Content starts
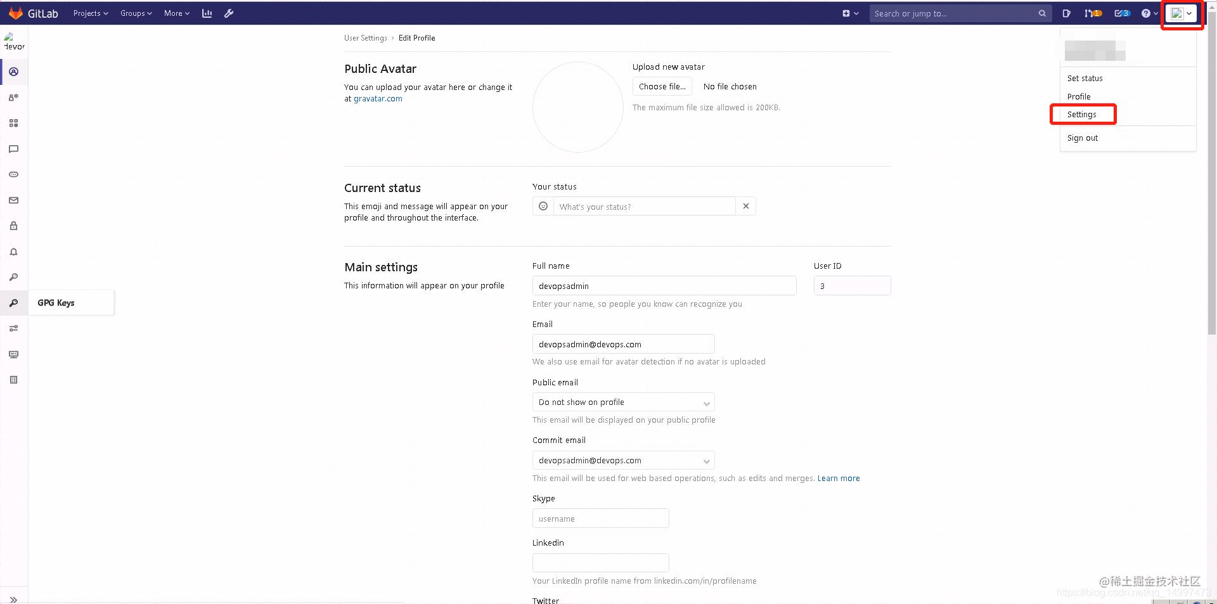The width and height of the screenshot is (1217, 604).
Task: Open Preferences via the sliders icon
Action: 14,328

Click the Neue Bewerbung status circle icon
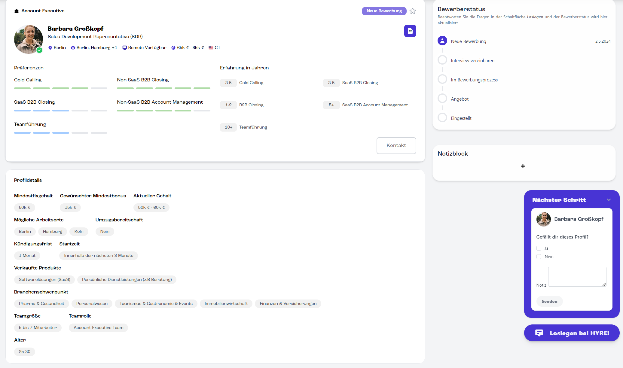442,41
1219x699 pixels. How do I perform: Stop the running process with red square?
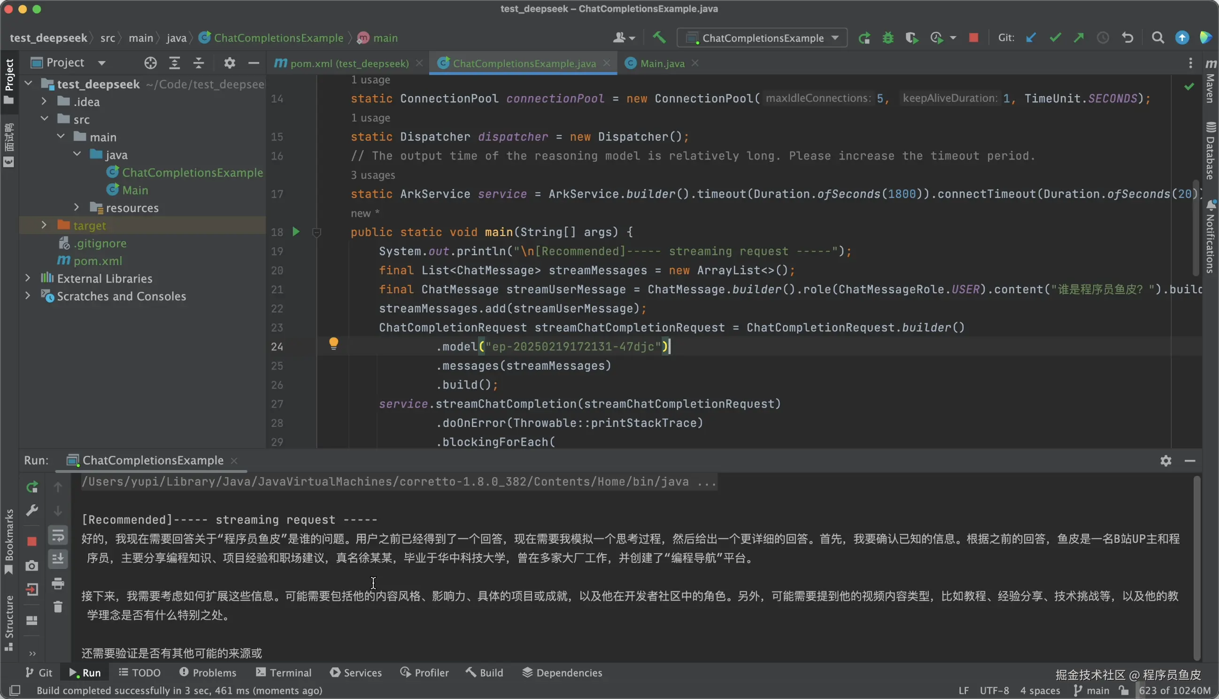[973, 38]
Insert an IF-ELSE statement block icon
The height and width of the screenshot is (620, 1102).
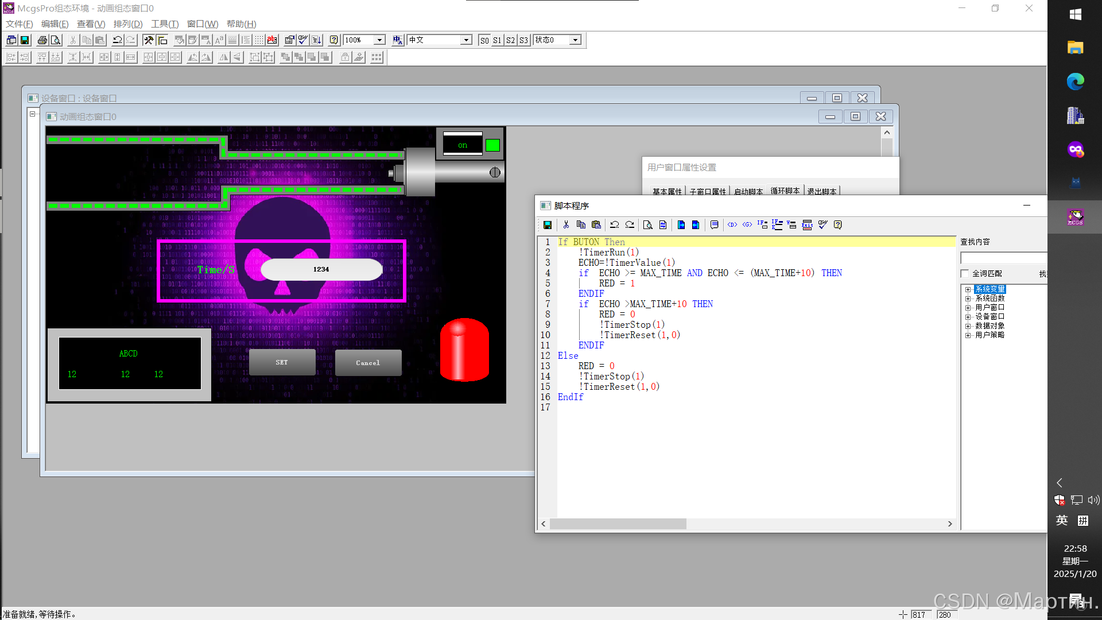pyautogui.click(x=777, y=225)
Content ends
Start at the line holding "1219x699 pixels. How" and stop at the last line of the entries above. Repeat those lines exactly, pictures excluded.

# Result for this exercise
1219x699 pixels. How do I perform: Stop the running process with red square?
[973, 38]
Insert an IF-ELSE statement block icon
The height and width of the screenshot is (620, 1102).
pyautogui.click(x=777, y=225)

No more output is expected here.